Она приехала, и стало легче. Я спокойно уходила на работу — было кому и сделать все необходимое, и вовремя заставить Николая поесть. Втроем мы зажили дружно.
А через месяц-полтора получили квартиру в центре города — улица Войкова, 39.
Без людей Островский совершенно не мог. И вот через секретаря горкома партии Вольмера он и здесь получил задание как пропагандист. Снова в доме появились комсомольцы.

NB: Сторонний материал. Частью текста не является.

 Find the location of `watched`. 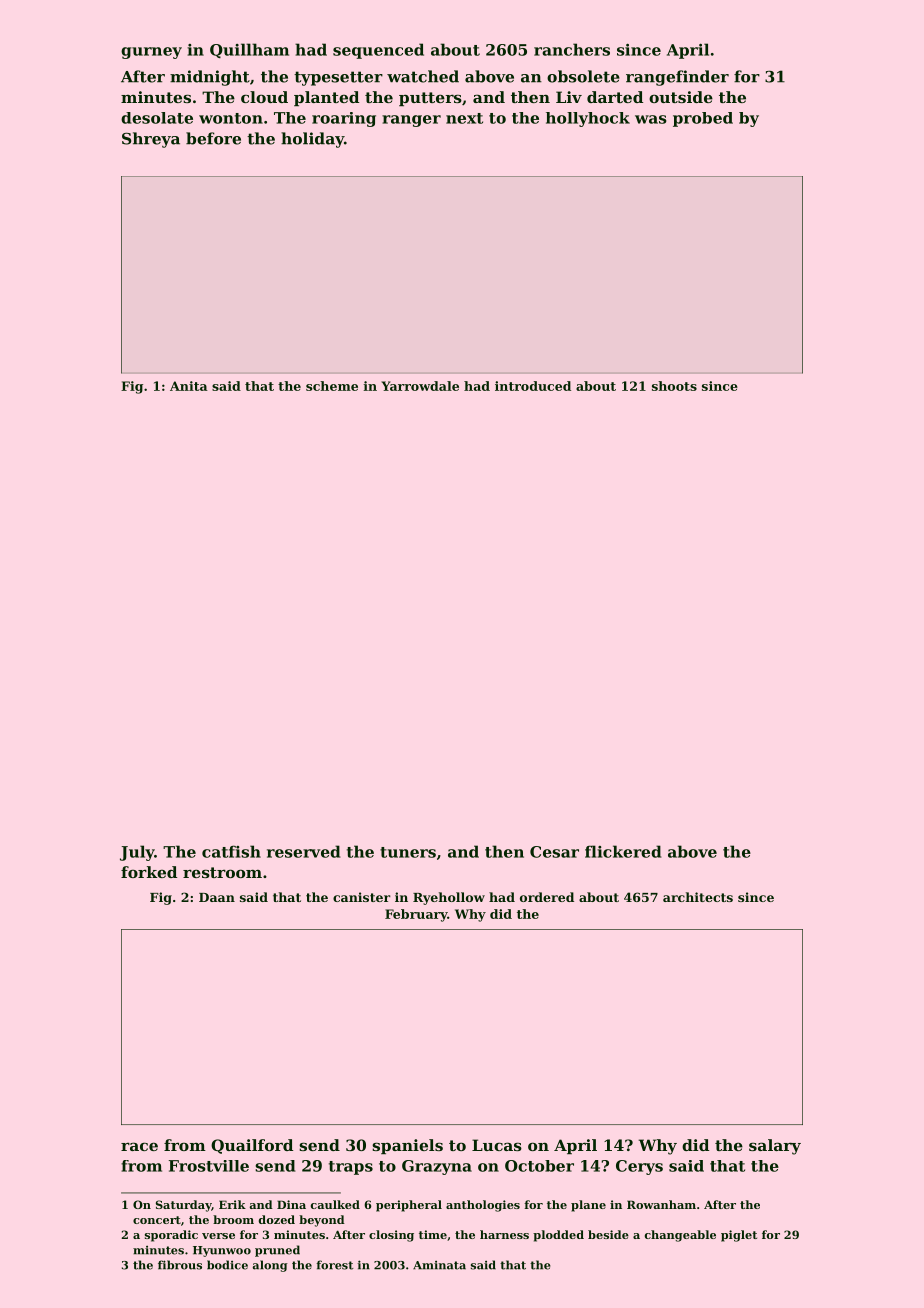

watched is located at coordinates (423, 76).
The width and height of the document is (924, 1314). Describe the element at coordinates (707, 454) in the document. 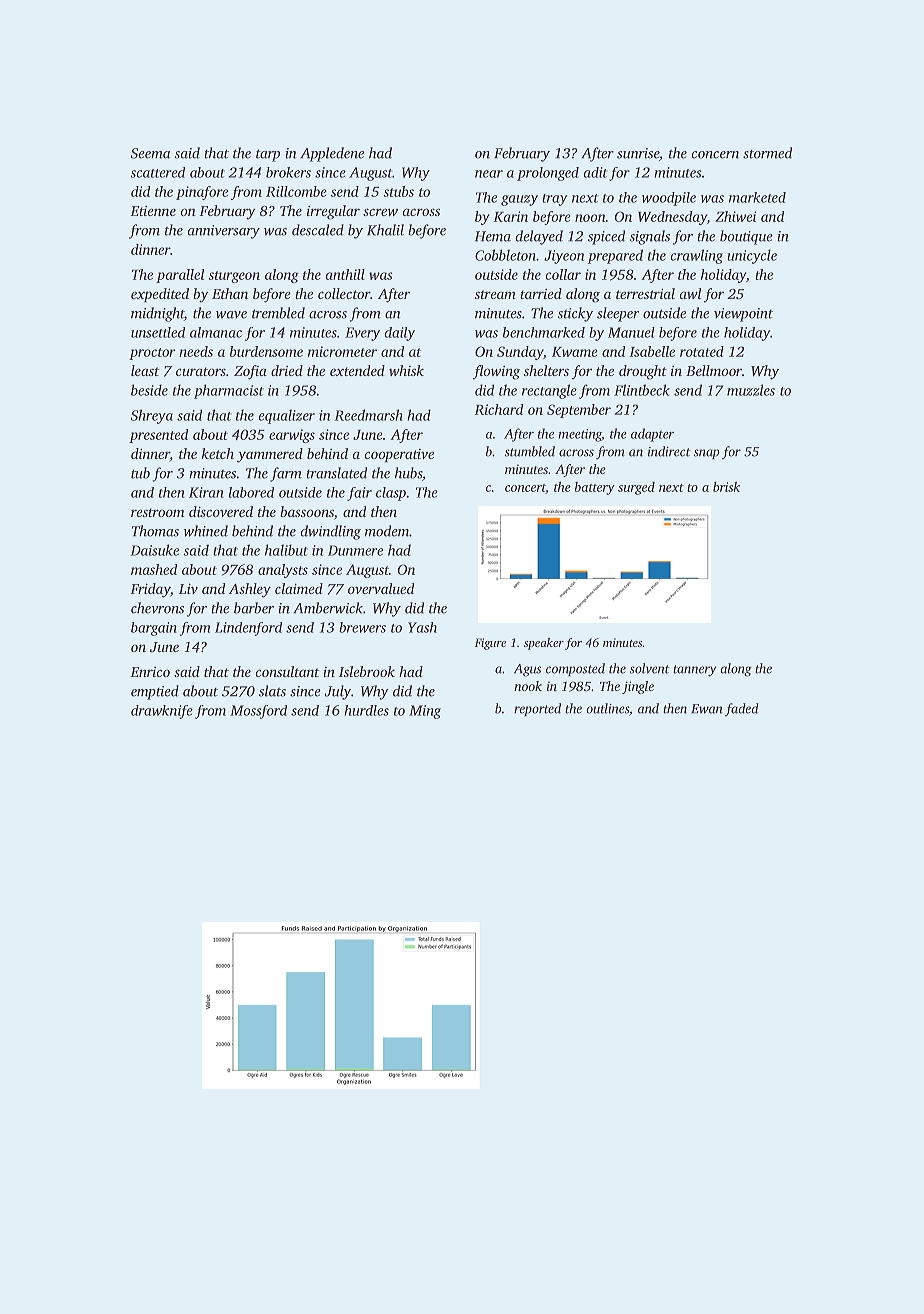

Они привязались к Николаю настолько, что приходили советоваться с ним и по своим личным и семейным делам.
К этому времени относится знакомство Островского с Львом Николаевичем Берсеневым, описанным впоследствии в романе «Как закалялась сталь». Они сразу стали друзьями, с первой встречи перешли на «ты». Казалось, они давно знакомы, расстались только вчера, о чем-то не договорили, о чем-то не доспорили…
Лев Николаевич был старше Николая на девять лет. Еще одна яркая судьба: в партии с 1917 года, член Царицынского Совдепа, член Реввоентрибунала при штабе конного корпуса, заведующий следственной частью. С 1921 года — председатель Реввоентрибунала Дальневосточной республики. В Сочи был переведен по состоянию здоровья и работал нотариусом.
Им было о чем рассказать друг другу. Оба в прошлом активные комсомольцы, сейчас они беседовали часами, вместе читали газеты. Берсенев держал Островского в курсе партийных новостей, знакомил с жизнью города, его перспективами.
Лев Николаевич был страстным радиолюбителем. Он провел в комнату Николая радио, и теперь они засиживались за полночь, слушая передачи. Увлекался Берсенев и фотографией, никогда не расставался с фотоаппаратом, часто фотографировал Николая и всех нас.